Boardroom Diversity Commitments Fade Amid Broad DEI Retreat

Oct. 1, 2025, 10:30 AM UTC

Fewer boards plan to add people of color or women to their director pools over the next year, according to a new survey indicating that a corporate slowdown in diversity, equity, and inclusion is accelerating at the very top.

Last year, 21% of directors surveyed by PwC said their boards planned to add more gender diversity to boardrooms. This year, that percentage fell to 9%. For racial diversity, numbers were even lower—6% of respondents say they plan to add racial diversity to boardrooms, down from 13% in 2024.

These numbers, released Wednesday, come from 638 public company board directors quizzed by the Big Four accounting and advisory firm for its annual report dissecting boardroom attitudes on corporate governance.

The report from PwC, also known as PricewaterhouseCoopers, comes as corporations retreat from DEI or rebrand their initiatives to make them appear as politically neutral as possible. The Trump administration pledged earlier this year to investigate public companies for “illegal DEI,” leading businesses to scrap DEI mentions from public filings and websites, unlink executive compensation from sustainability and diversity metrics, and more.

In a related boardroom takeaway: More than half of directors say at least one of their fellow board members should be replaced. Much of that sentiment stems from the need for boards to evolve as they navigate turbulence and uncertainty in 2025, said Ray Garcia, who leads PwC’s Governance Insights Center.

Boards prioritized diverse director nominations in the 2010s but have been de-emphasizing demographic characteristics in the 2020s since even before Trump’s second term began, said Brian Kushner, senior managing director at FTI Consulting.A recent breakdown from consultancy Spencer Stuart reinforces that, showing diverse candidates filled 58% of new director appointments in 2024, down from 67% in 2023 and 72% in 2022.

Every board should aspire to install the best people possible, said Cindy Fornelli, a director at TriplePoint Venture Growth BDC. For years, women and people of color weren’t even a part of the search. But then, the pendulum swung the other way, she said.

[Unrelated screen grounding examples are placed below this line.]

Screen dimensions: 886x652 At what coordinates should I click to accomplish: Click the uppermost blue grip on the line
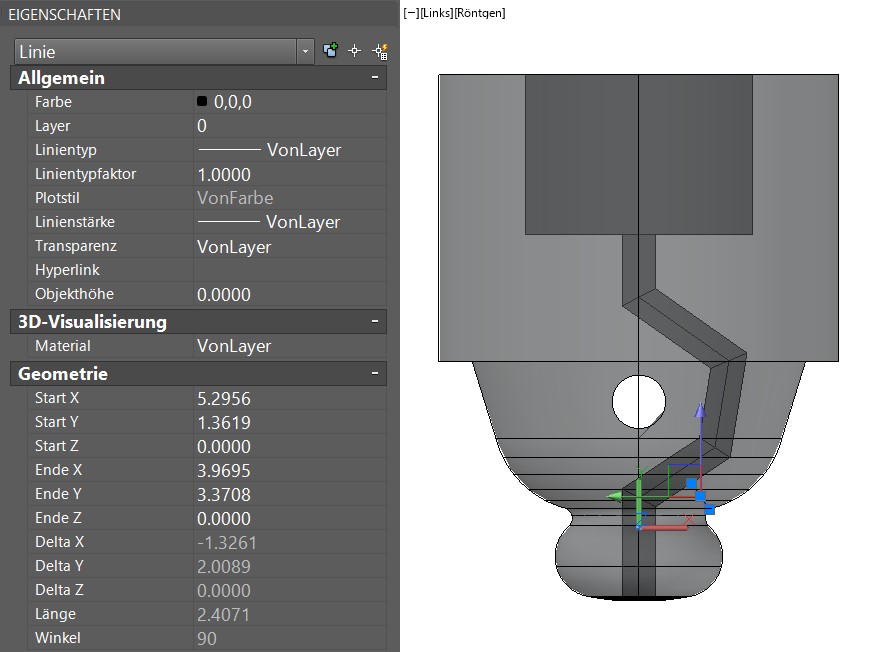click(690, 483)
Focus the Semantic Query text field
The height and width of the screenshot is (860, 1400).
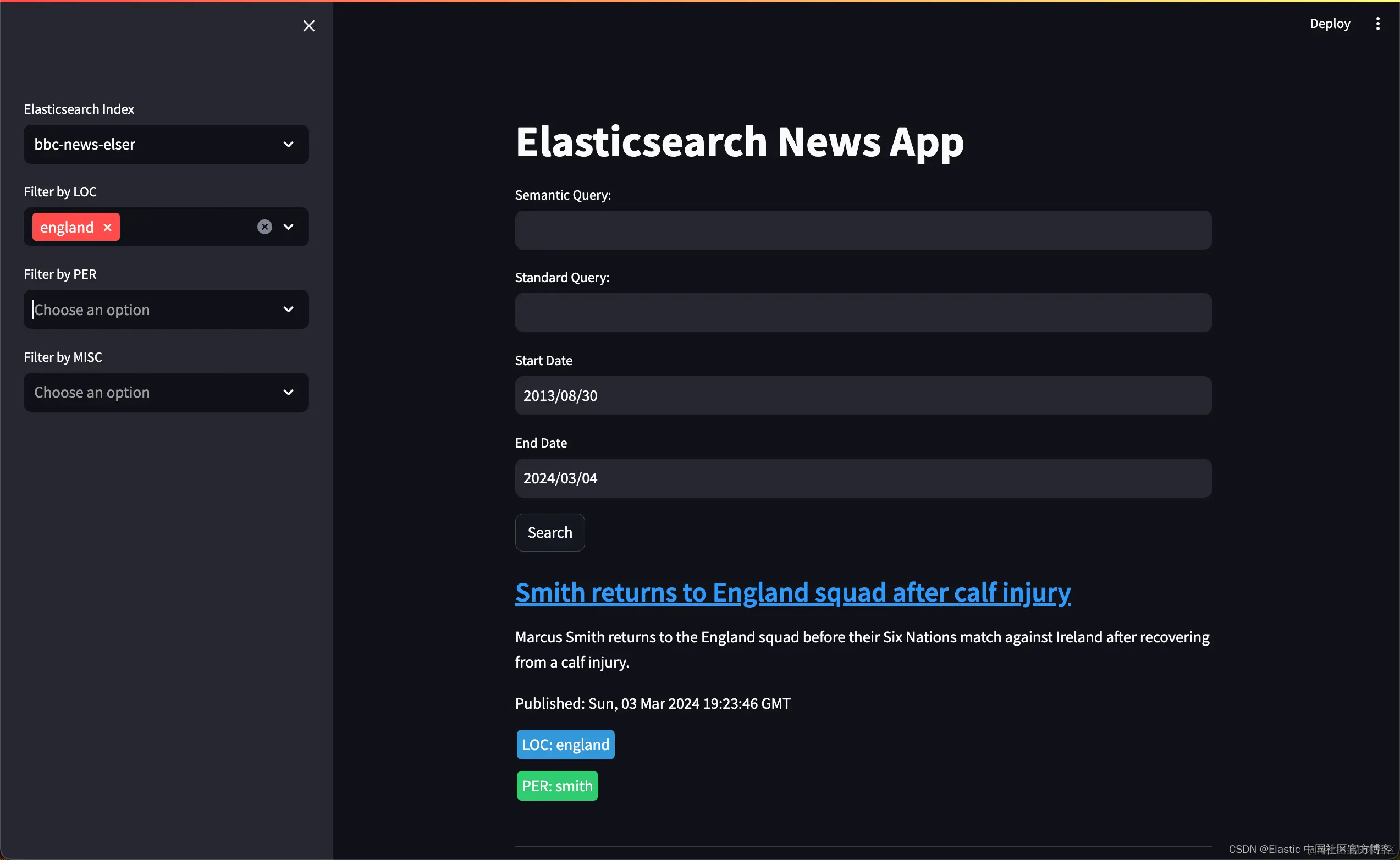coord(863,230)
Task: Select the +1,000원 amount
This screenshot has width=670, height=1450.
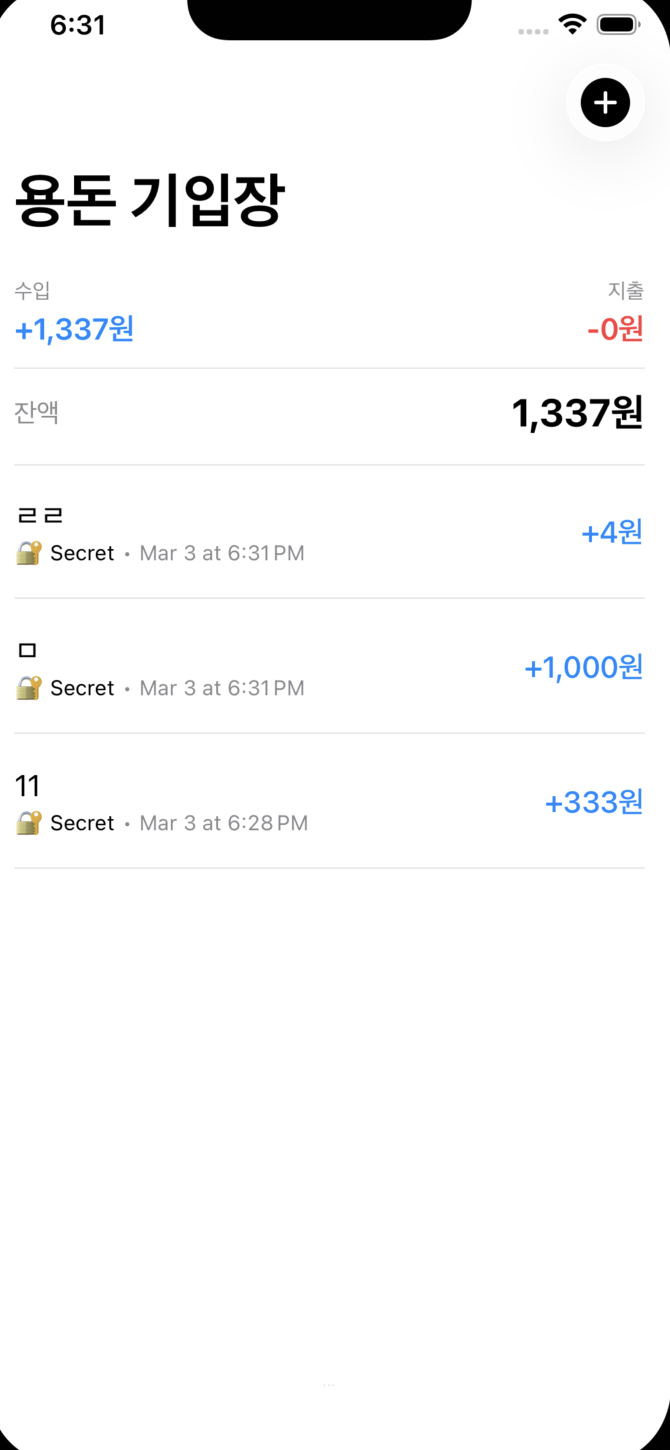Action: (x=583, y=667)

The economic environment may be supercharging the pivot away from seeking diverse candidates. With questions circulating about tariffs, inflation, and other economic factors, boards are seeking CEOs with experience in stewarding companies through volatile conditions, said Hillary Sale, corporate governance professor at Georgetown University Law Center. That candidate pool, however, happens to skew white and male.

Among directors who advocated for replacing members, 18% said the board hadn’t taken action to replace those members because “the director in question was added to increase an element of diversity,” according to the PwC report.

“Board inclusion is still an important part of effective governance,” Garcia said. But at the same time, boards are prioritizing industry knowledge, financial acumen, and operational expertise in potential directors—not exclusively demographics, he said.